Peut-être parce que les candidats sont plus nombreux à s’exprimer lors des campagnes fédérale et provinciale et que les échanges s’en trouvent variés, j’ai le sentiment que les piques sont plus agaçantes entre les deux principaux adversaires de la campagne municipale.

Ces attaques durent depuis des mois, mais au cours des dernières semaines, les fameuses « hostilités » ont monté d’un cran. Valérie Plante qualifie, sans grande surprise, son principal adversaire de politicien « du passé qui n’a pas digéré sa défaite de 2017 ». Elle dit aussi qu’il est « en mode panique » et qu’il est un « pyromane qui joue au pompier ».

Celui qui a préféré se retirer après sa défaite plutôt que d’en découdre avec la mairesse en demeurant chef de l’opposition rétorque qu’il n’a « pas de temps à perdre à traiter les autres de noms ». Il répète ad nauseam qu’il « ne se présente pas contre Valérie Plante, mais pour Montréal ». Mais dans les faits, l’ancien maire de Montréal ne rate pas une occasion de décocher des flèches à sa rivale.

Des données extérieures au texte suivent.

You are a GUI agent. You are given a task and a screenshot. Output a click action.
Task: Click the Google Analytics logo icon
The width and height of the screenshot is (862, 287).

À l’émission Dans les médias, mercredi dernier, l’animatrice Marie-Louise Arsenault lui a demandé de regarder une image de Valérie Plante et de faire part des bons côtés et des mauvais côtés de la mairesse.

Du bout des lèvres, il a déclaré : « Mme Plante est quelqu’un de sympathique, mais des fois, ça ne paraît pas. On sent qu’elle a l’attaque personnelle facile. La première journée de la campagne, elle m’a attaqué personnellement. C’est une erreur. »

Il a ensuite dit, en commentant la photo, que la mairesse avait l’air « déterminée », mais que le sourire était « forcé » et « superficiel ».

Au même moment, la mairesse de Montréal lançait sa campagne devant une poignée de partisans où, entre deux brassées de fleurs qu’elle s’auto-envoyait, elle a dit de son adversaire qu’il « changeait d’idée comme on change de chemise ».

Bref, les deux principaux candidats de Montréal ont adopté une attitude combative qui connaît une escalade sans fin.

Est-ce parce que nous vivons une éprouvante pandémie et que nous émergeons d’une campagne fédérale ennuyeuse ? Toujours est-il que je trouve ces guerres de chiffres et de mots de plus en plus lourdes. Et je ne pense pas être le seul à trouver cela.

Pourquoi croyez-vous que la formule d’entrevues civilisées avec les candidats mise de l’avant par Radio-Canada lors de la dernière campagne fédérale a suscité autant de bonnes réactions ? Enfin, on entendait les idées de chacun avec le sentiment qu’on faisait confiance à notre intelligence et à notre jugement.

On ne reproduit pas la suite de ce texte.